Female carriers of the X-linked recessive disorder hypoxanthine-guanine phosphoribosyltransferase (HPRT) deficiency show somatic cell mosaicism, and this may cause an increased synthesis of purines. We have examined whether urinary oxypurines could be useful for carrier diagnosis.Methods
Carrier testing was performed in 35 women belonging to 16 unrelated Spanish families with at least one subject affected by the Lesch-Nyhan syndrome (11 families, 14 patients) or the Kelley-Seegmiller syndrome (five families, six patients) by means of HPRT and adenine phosphoribosyltransferase activities in hair follicles and/or molecular studies.
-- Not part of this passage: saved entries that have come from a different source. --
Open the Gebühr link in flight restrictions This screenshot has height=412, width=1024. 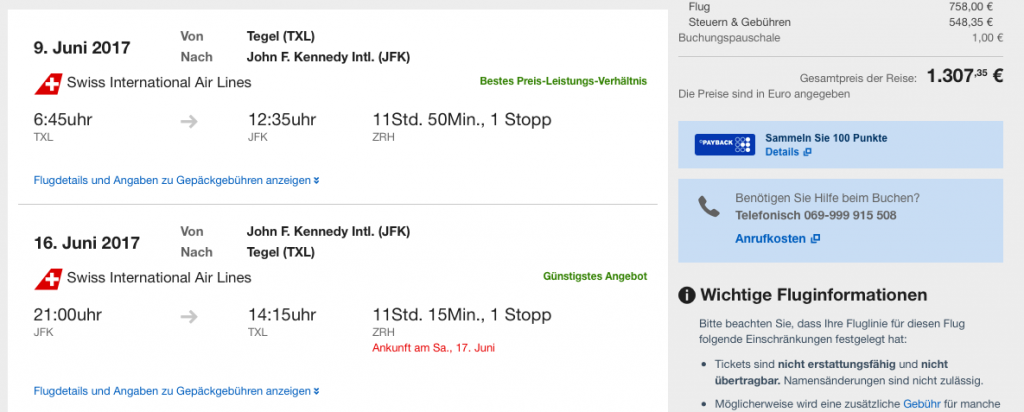coord(921,401)
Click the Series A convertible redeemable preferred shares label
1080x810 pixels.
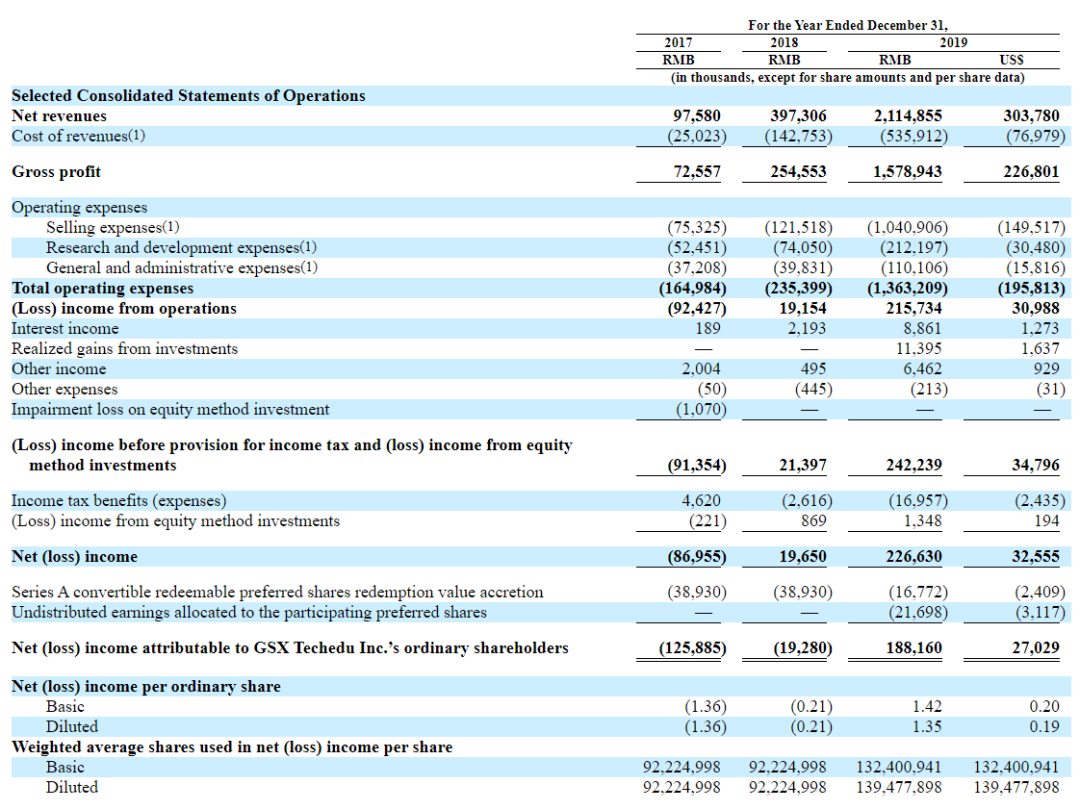[x=277, y=592]
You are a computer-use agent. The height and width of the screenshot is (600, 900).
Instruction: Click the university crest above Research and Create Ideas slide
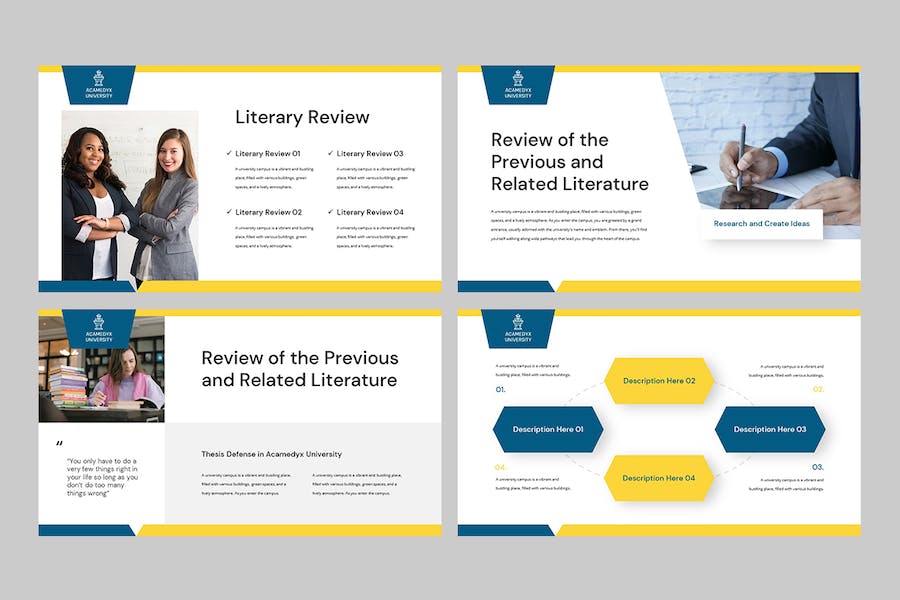click(x=517, y=83)
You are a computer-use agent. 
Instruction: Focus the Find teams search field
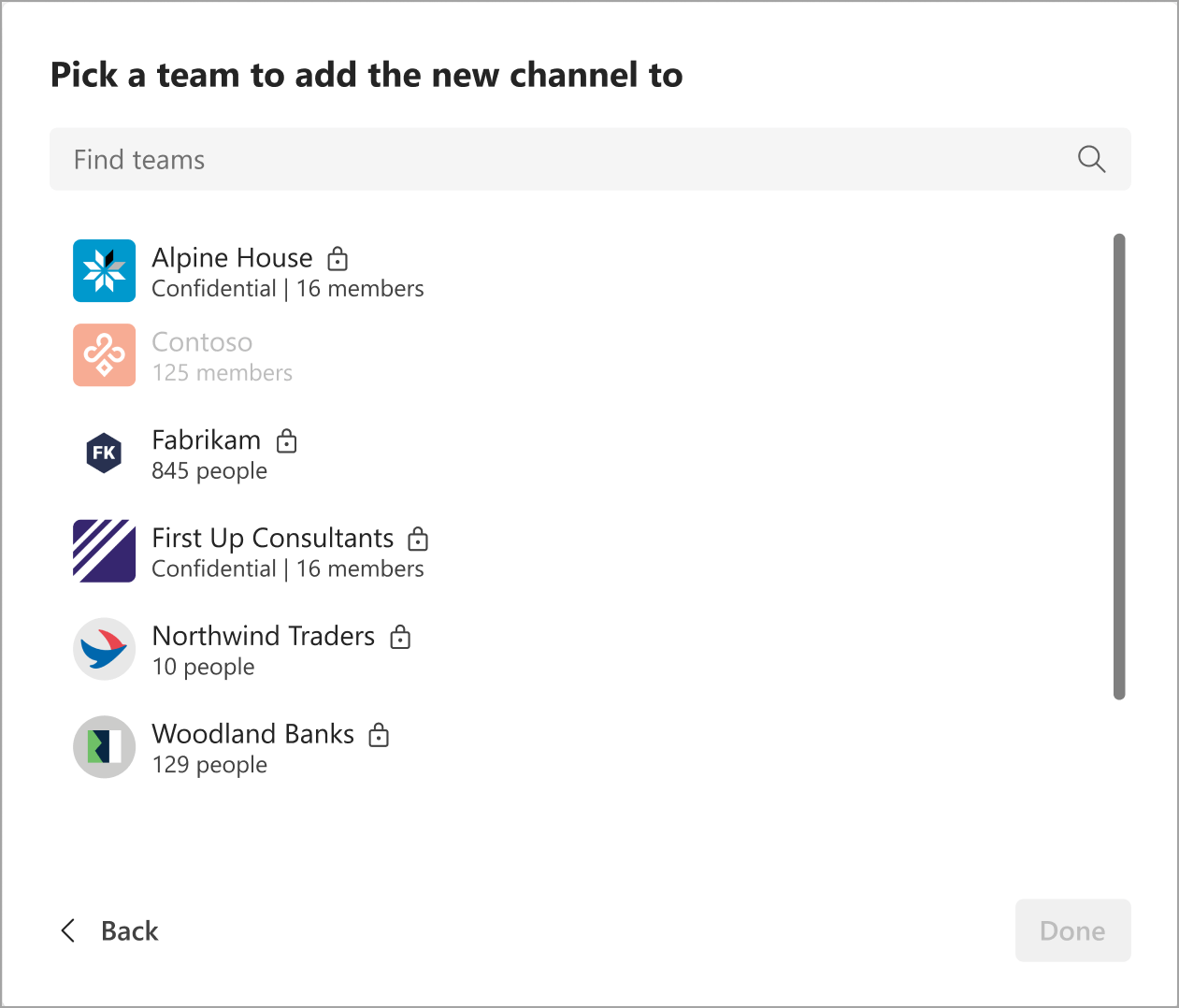coord(561,160)
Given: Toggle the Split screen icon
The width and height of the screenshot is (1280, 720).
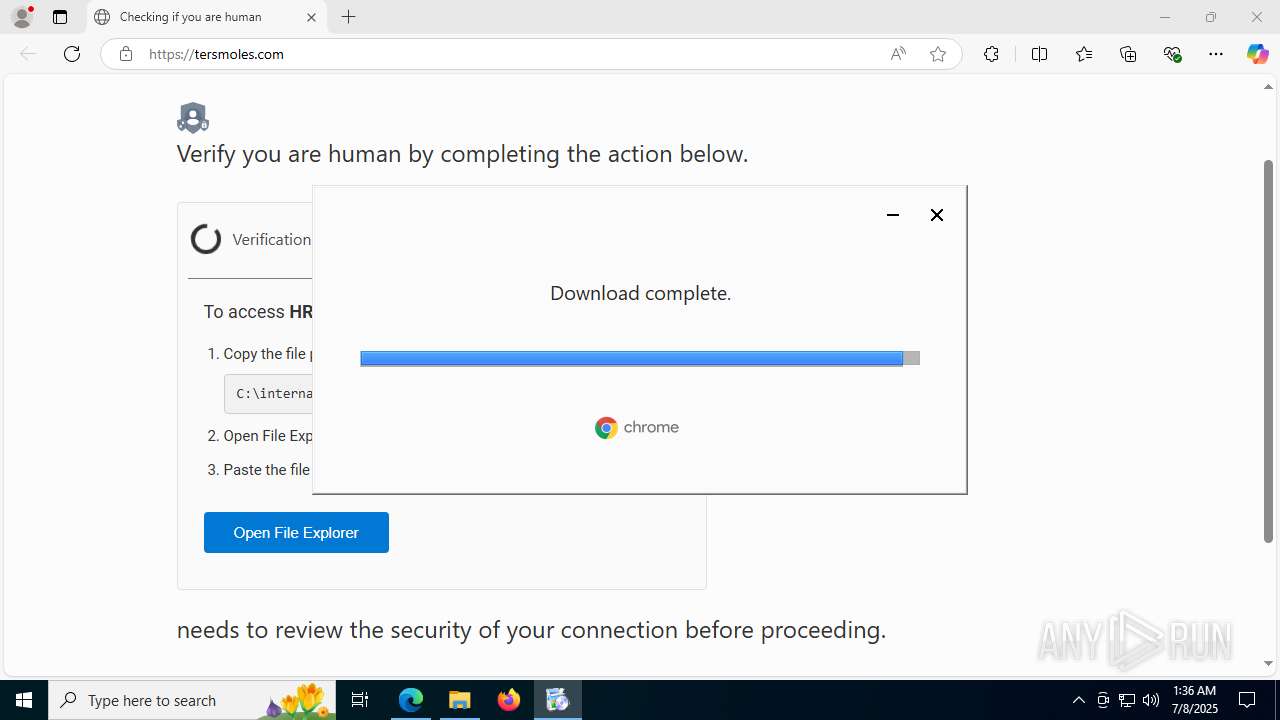Looking at the screenshot, I should pyautogui.click(x=1040, y=54).
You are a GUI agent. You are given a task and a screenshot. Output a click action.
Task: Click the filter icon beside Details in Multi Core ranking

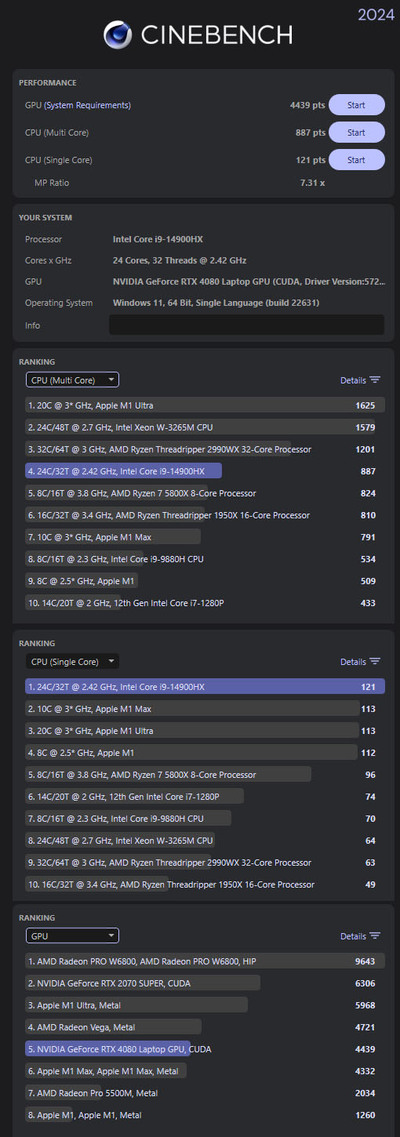tap(375, 380)
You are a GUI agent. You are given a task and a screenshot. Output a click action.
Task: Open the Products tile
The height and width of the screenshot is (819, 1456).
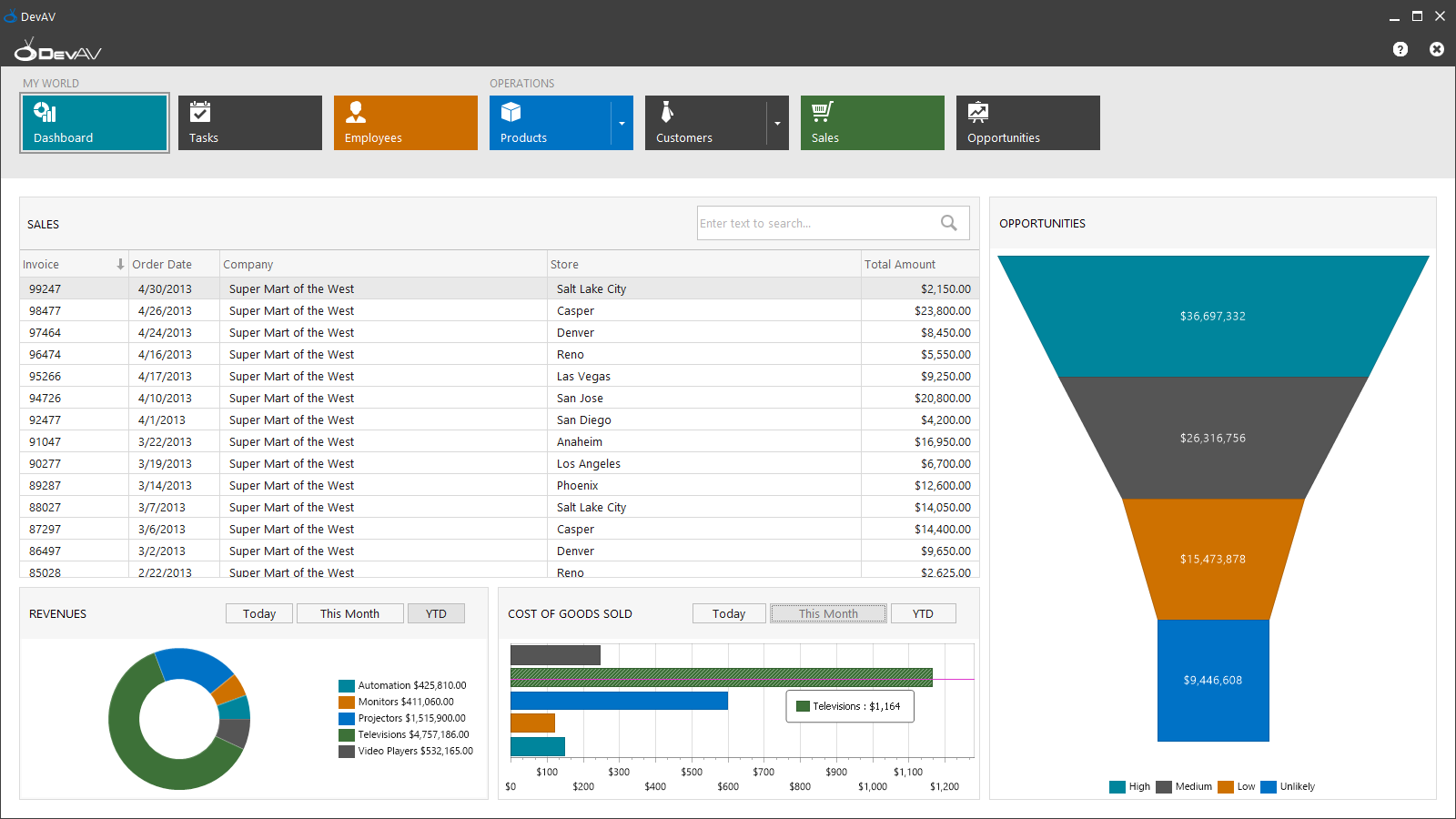[550, 123]
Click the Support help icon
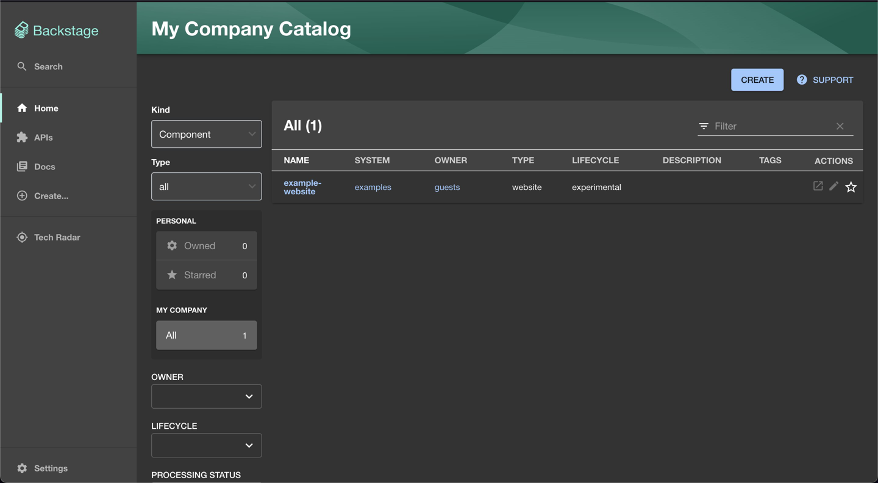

Plasma and 24-h urinary concentrations of hypoxanthine, xanthine and uric acid were measured while subjects were on a purine-restricted diet.Results
Mean plasma urate concentrations and 24-h urinary hypoxanthine, xanthine and uric acid excretion rates were significantly higher in 22 heterozygotes than in 13 non-carriers (P < 0.02). Daily urinary oxypurine excretion rates were also significantly higher in heterozygotes than in 12 normal women (P = 0.0011). Cumulative 5-day radioactivity excretion after [8-14C]-adenine infusion was markedly increased in 10 carrier women compared with five normal women (P = 0.0369). The sensitivity of 24-h urinary hypoxanthine and xanthine excretion rates was 86% and 77%, respectively, and the specificity 100% for both tests.Conclusion
Female heterozygotes for HPRT deficiency show an enhanced purine nucleotide degradation and purine overproduction. An elevated hypoxanthine and/or xanthine excretion rate differentiated most heterozygotes for HPRT deficiency from non-carrier women and thus could be useful for carrier diagnosis.